Washington, D.C. Upgrades Data Security Bill
A newly passed, local bill aims to augment the city of Washington, D.C.’s digital security by adding passport numbers, military identifications, health and biometric data and genetic profiles to its list of personally identifiable information (PII) protected under an existing breach notification law.
To be extra clear: This local legislation involves just the district of Washington, D.C. It does not refer to any type of federal legislation.
The District’s current law, which dates to 2007, only covers social security numbers, drivers’ licenses and bank cards. The amended measure, which was introduced last year by Karl Racine, the District of Columbia’s Attorney General (AG), has passed the 12-member D.C. Council and is expected to be signed into law by mayor Muriel Bowser, StateScoop reported.
“If you think of all the advancements in data use and data collection over the past 13 years, there’s an enormous difference,” Elizabeth Wilkins, a senior counsel for policy in Racine’s office, told StateScoop. “There are all kinds of things we do online now that we didn’t do before.”
In addition to expanding the list of PII walled off from hackers, the legislation also gives the AG’s office the power to prosecute companies whose sub-par cybersecurity practices left them vulnerable to an attack. In addition, a new clause in the legislation allows the AG’s office to fine companies under the District’s Consumer Protection Procedures Act. And, it further requires organizations hit by hackers to notify not only affected customers but also the District AG’s office. “Our goal with this whole bill…was to make sure we’re implementing the strongest range of metrics,” Wilkins said. “We really feel we’re in the strongest vanguard of cybersecurity and data-breach protections.”

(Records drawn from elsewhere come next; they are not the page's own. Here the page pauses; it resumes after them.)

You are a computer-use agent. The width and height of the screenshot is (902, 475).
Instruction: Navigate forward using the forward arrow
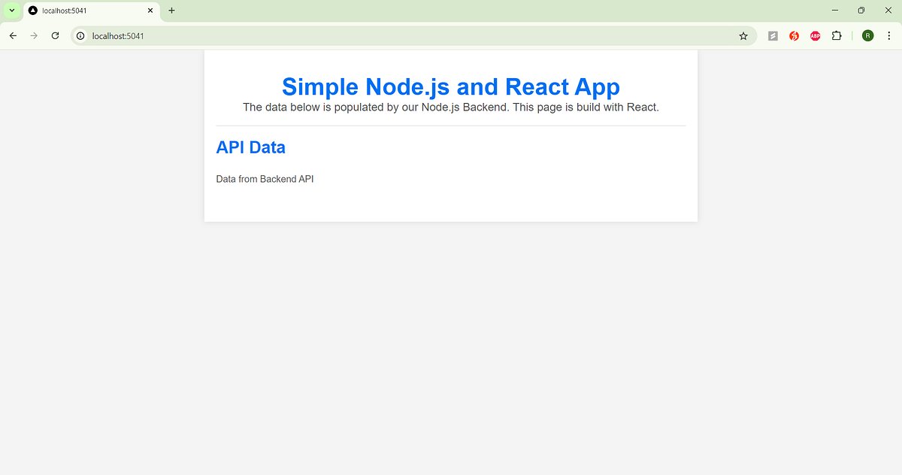(33, 35)

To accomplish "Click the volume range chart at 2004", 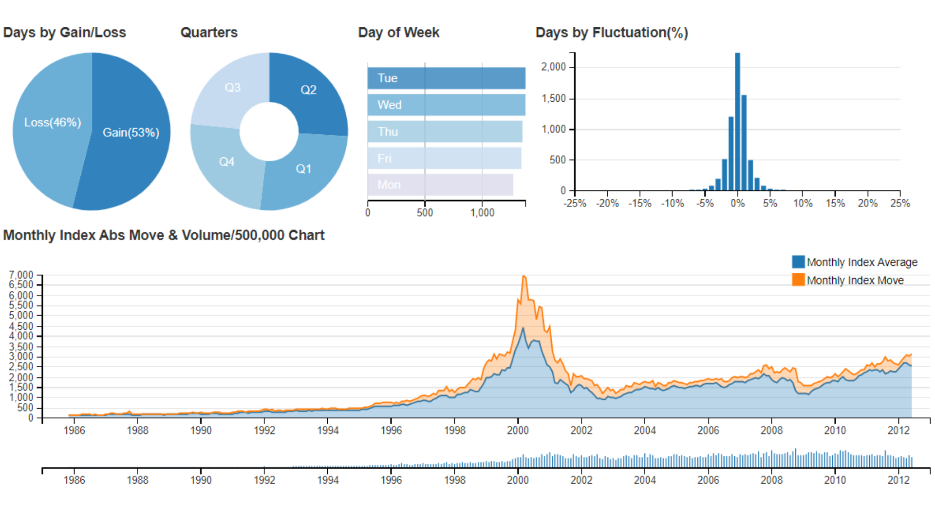I will click(645, 461).
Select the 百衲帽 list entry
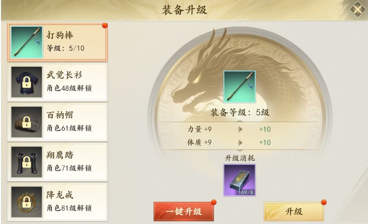This screenshot has height=224, width=368. [x=57, y=122]
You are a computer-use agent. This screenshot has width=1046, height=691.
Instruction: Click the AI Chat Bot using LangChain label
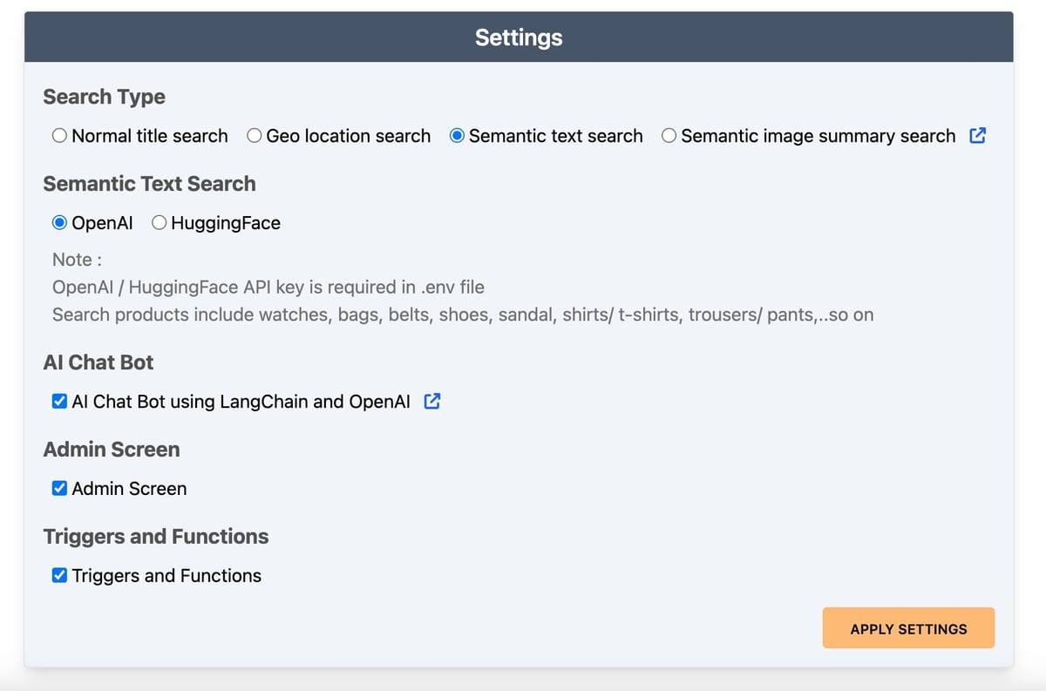[x=240, y=402]
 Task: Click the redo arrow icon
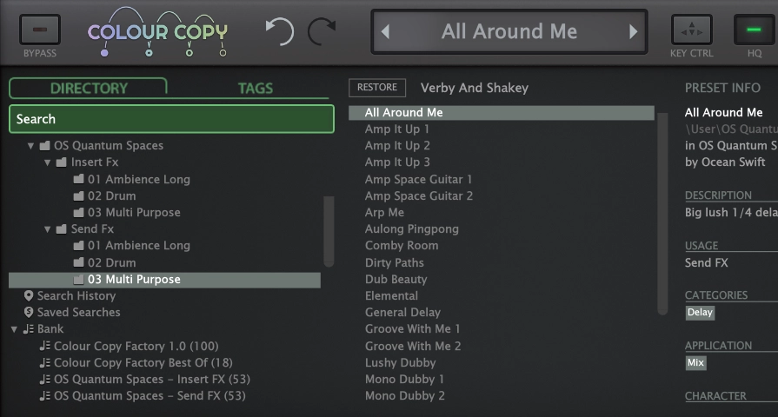click(321, 32)
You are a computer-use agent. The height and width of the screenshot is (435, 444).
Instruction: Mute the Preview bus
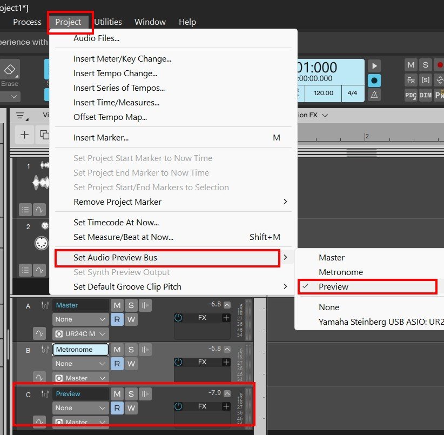(x=117, y=394)
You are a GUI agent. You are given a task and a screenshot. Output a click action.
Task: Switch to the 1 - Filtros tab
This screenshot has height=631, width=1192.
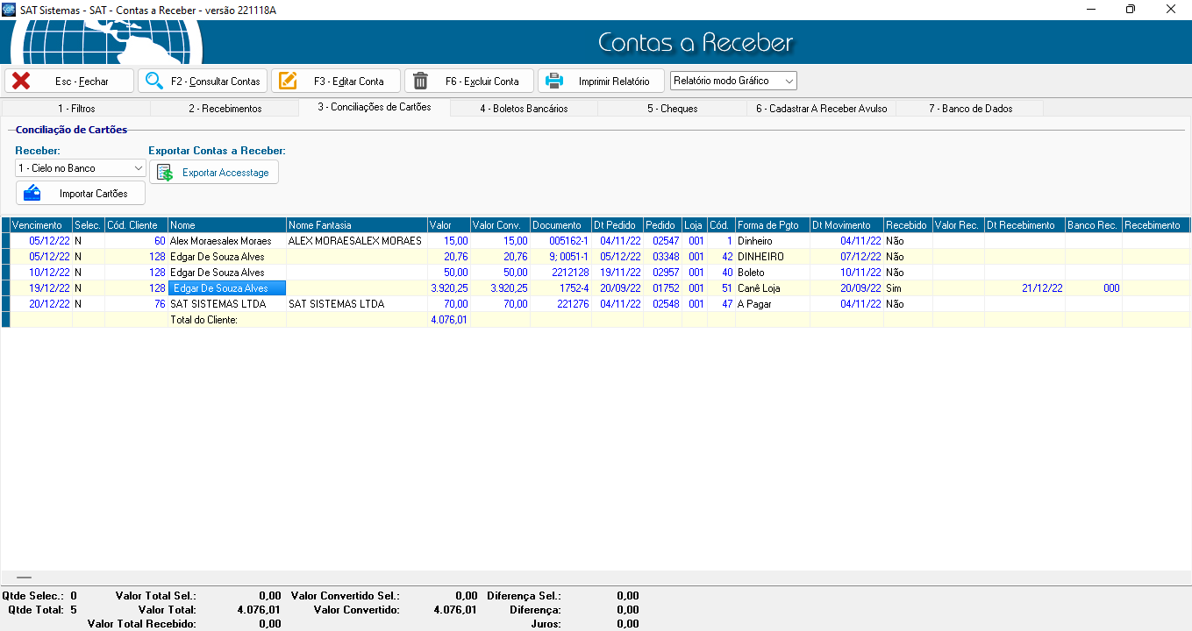(x=76, y=109)
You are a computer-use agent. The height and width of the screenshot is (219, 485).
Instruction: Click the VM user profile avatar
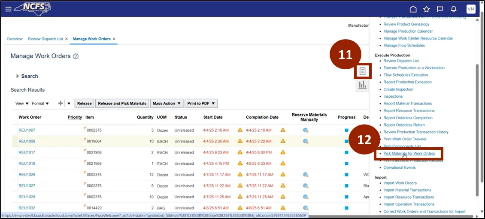tap(471, 9)
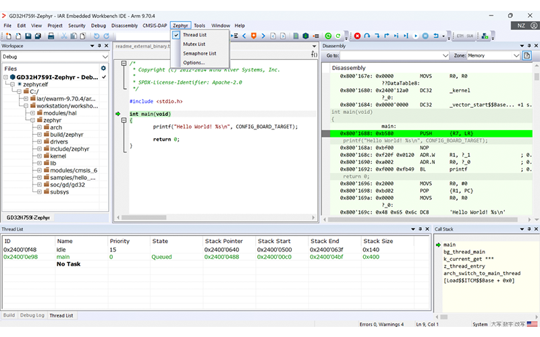
Task: Click the Go (run) debug button
Action: click(x=416, y=36)
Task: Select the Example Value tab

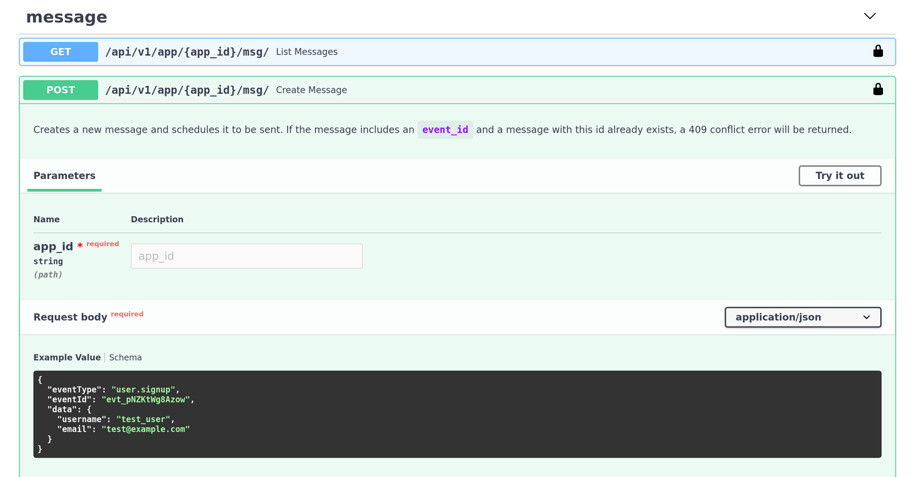Action: coord(67,357)
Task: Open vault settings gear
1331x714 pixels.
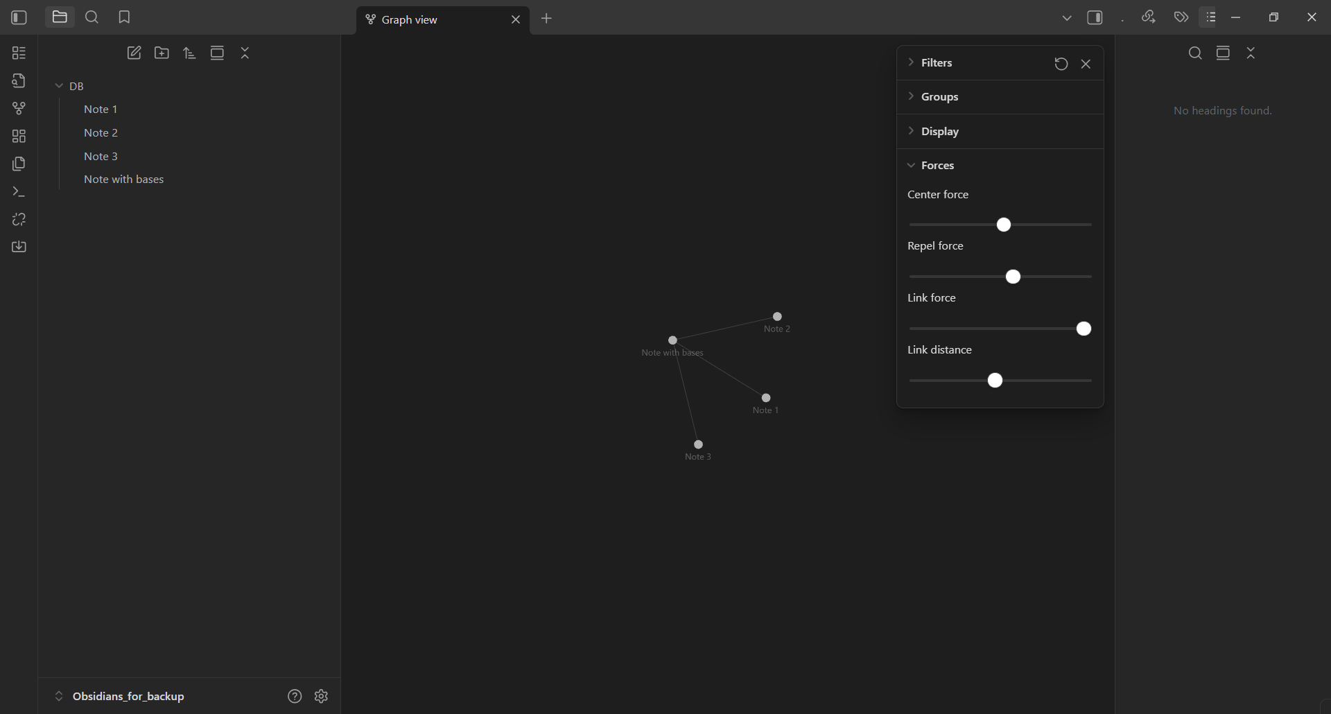Action: 321,696
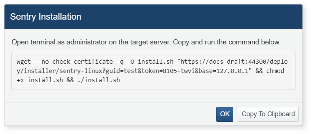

Under the amended bill, organizations that have suffered data breaches must provide details of the break-in and their data protection set up to District authorities. The standard D.C. will employ is whether a company has implemented ‘reasonable’ cybersecurity protections. “‘Reasonable’ is a pretty normal legal standard,” Wilkins said. “That gives us flexibility. You should have sophisticated measures to keep people’s data safe.”
D.C. is among a number of cities that have put in place cybersecurity protections. A year ago, New York City’s Department of Financial Services (DFS) created a new cybersecurity division tasked with protecting consumers and industries from cyber threats.